Selain bermakna isyarat bagi Ahli Kitab, ayat ini juga merupakan cercaan Allah yang ditujukan kepada orang-orang musyrik Mekah yang mengingkari ayat-ayat-Nya. Mereka tidak percaya kepada Al-Qur’an dan kerasulan Muhammad saw yang sudah menjadi kebenaran yang nyata. Mereka ini disebut oleh Allah sebagai orang yang zalim. Sifat zalim ini adalah sifat yang paling tepat bagi mereka karena menyembunyikan kebenaran yang sebetulnya telah mereka ketahui.
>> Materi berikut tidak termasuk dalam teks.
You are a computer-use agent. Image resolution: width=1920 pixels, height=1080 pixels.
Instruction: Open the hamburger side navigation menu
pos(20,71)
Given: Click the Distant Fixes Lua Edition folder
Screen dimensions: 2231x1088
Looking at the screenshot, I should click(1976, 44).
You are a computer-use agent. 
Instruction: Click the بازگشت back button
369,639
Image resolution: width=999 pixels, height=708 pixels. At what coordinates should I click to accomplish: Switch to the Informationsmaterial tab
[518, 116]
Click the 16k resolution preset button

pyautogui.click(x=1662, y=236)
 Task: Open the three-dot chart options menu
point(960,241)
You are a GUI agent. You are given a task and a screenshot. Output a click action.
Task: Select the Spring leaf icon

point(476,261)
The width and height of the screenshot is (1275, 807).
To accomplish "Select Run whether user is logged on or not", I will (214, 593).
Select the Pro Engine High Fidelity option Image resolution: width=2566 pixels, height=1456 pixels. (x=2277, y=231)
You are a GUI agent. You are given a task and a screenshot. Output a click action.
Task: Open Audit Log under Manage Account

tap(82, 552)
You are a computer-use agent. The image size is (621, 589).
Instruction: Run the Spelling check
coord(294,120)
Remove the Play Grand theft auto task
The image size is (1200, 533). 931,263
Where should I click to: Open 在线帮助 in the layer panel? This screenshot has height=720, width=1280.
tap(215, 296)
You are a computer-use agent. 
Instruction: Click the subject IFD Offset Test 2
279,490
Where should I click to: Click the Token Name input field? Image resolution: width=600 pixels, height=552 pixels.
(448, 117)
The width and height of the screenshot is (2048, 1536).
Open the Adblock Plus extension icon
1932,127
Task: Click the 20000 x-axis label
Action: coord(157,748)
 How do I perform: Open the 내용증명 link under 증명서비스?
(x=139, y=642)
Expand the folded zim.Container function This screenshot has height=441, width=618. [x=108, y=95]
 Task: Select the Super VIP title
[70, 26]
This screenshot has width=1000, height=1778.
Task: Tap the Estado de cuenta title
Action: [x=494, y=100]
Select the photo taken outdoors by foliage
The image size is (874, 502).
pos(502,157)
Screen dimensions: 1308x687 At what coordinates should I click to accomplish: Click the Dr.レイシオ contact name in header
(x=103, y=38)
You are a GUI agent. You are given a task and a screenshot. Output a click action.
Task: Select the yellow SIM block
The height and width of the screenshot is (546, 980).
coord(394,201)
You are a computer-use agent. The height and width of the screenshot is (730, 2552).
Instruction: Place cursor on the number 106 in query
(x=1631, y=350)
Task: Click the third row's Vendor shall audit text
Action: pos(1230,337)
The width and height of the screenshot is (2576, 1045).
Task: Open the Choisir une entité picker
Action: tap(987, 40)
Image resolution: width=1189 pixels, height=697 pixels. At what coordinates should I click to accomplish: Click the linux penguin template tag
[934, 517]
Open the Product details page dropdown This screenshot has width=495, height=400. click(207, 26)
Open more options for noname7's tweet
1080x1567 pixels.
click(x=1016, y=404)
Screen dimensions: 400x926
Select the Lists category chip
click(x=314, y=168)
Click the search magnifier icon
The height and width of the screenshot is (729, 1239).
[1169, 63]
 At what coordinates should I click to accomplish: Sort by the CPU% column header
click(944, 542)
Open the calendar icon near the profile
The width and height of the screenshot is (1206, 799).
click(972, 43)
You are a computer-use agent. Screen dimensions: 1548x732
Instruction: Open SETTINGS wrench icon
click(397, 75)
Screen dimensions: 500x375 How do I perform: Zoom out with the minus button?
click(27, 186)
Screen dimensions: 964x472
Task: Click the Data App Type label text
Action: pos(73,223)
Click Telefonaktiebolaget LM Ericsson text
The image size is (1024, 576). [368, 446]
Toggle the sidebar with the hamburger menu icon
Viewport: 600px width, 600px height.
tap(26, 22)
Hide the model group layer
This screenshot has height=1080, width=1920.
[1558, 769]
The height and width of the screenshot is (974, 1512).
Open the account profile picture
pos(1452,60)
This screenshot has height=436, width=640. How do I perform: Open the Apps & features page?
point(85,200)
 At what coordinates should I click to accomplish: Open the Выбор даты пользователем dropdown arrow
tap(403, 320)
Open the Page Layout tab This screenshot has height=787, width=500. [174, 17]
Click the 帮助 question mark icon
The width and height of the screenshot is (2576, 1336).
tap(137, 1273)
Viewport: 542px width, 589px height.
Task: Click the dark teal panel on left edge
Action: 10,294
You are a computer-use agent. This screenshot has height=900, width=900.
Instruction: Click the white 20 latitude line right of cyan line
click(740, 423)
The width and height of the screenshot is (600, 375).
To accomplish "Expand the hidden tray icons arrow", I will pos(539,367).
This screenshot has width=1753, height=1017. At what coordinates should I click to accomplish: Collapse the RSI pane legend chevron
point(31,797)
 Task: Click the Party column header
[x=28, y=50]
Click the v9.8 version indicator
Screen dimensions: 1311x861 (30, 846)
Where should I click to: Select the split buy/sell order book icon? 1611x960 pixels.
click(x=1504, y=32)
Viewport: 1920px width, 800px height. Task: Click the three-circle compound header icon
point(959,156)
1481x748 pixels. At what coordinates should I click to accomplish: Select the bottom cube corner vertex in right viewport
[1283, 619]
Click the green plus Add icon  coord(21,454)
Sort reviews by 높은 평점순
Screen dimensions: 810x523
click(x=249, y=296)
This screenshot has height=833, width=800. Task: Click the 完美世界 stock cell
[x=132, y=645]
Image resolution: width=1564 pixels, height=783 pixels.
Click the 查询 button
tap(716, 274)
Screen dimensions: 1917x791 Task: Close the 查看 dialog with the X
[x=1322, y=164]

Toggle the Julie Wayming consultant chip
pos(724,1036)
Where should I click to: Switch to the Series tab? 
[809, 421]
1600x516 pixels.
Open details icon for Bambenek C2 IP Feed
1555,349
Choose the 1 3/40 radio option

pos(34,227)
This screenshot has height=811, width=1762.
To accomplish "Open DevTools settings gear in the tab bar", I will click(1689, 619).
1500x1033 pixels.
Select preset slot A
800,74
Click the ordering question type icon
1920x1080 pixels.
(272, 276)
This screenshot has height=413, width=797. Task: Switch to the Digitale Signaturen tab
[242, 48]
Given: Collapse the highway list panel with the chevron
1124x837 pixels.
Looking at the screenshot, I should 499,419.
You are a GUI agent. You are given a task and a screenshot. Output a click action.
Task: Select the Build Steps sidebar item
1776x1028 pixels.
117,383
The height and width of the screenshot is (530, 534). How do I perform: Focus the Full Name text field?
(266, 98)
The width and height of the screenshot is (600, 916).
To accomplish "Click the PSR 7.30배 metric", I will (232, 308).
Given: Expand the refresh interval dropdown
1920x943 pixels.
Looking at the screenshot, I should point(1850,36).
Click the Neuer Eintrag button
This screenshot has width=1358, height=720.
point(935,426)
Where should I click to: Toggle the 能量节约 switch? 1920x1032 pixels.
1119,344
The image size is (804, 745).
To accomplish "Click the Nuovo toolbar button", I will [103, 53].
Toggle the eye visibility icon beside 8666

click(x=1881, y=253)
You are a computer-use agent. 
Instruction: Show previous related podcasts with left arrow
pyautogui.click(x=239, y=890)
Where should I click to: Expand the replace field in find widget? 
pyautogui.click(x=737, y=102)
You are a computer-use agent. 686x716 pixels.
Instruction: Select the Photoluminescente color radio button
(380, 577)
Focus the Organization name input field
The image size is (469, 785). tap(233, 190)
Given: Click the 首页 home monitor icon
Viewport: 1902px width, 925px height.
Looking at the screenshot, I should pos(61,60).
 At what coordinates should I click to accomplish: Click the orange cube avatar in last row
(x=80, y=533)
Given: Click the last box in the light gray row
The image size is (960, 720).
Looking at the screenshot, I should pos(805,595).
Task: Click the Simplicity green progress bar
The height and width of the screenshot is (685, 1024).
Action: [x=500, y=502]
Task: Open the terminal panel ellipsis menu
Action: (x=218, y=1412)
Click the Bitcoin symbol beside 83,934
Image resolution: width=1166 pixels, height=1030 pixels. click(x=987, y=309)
Allah berfirman:

وَمَنْ اَظْلَمُ مِمَّنْ كَتَمَ شَهَادَةً عِنْدَهٗ مِنَ اللّٰهِ ۗ

Dan siapakah yang lebih zalim daripada orang yang menyembunyikan kesaksian dari Allah yang ada padanya? (al-Baqarah/2: 140)

Isi Kandungan Kosakata

Walā Takhuṭṭuhu وَلاَ تَخُطُّهُ (al-’Ankabūt/29: 48)

Kata walā takhuṭṭuhu yang bersambung dengan kata biyamīnik, dalam Al-Qur’an, hanya disebut dalam ayat ini. Perkataan ini berarti “dan engkau tidak (pernah) menulis suatu kitab dengan tangan kananmu”. Penegasan ini dikemukakan Allah untuk menunjukkan bahwa Nabi Muhammad sebelum Al-Qur’an diturunkan kepadanya belum pernah membaca sebuah kitab pun dan juga tidak pernah menulisnya. Ia seorang nabi yang ummī, tidak pandai baca tulis. Menurut pendapat Ibnu ‘Abbās, aḍ-Ḍahhak, dan Ibnu Juraij, Nabi Muhammad benar-benar seorang nabi yang tidak bisa menulis dan membaca. Seandainya Nabi Muhammad pernah tekun membaca kitab sekaligus menulisnya dengan tangan kanannya, niscaya Al-Qur’an yang disampaikan kepada manusia akan diragukan, terutama oleh kalangan kaum Yahudi. Mereka berdalih bahwa Al-Qur’an itu pasti karya dan tulisan Muhammad. Kata walā takhuṭṭuhu biyamīnik dan juga ungkapan lātatlu min kitāb sebelumnya di awal ayat, difirmankan Allah untuk membantah hal tersebut.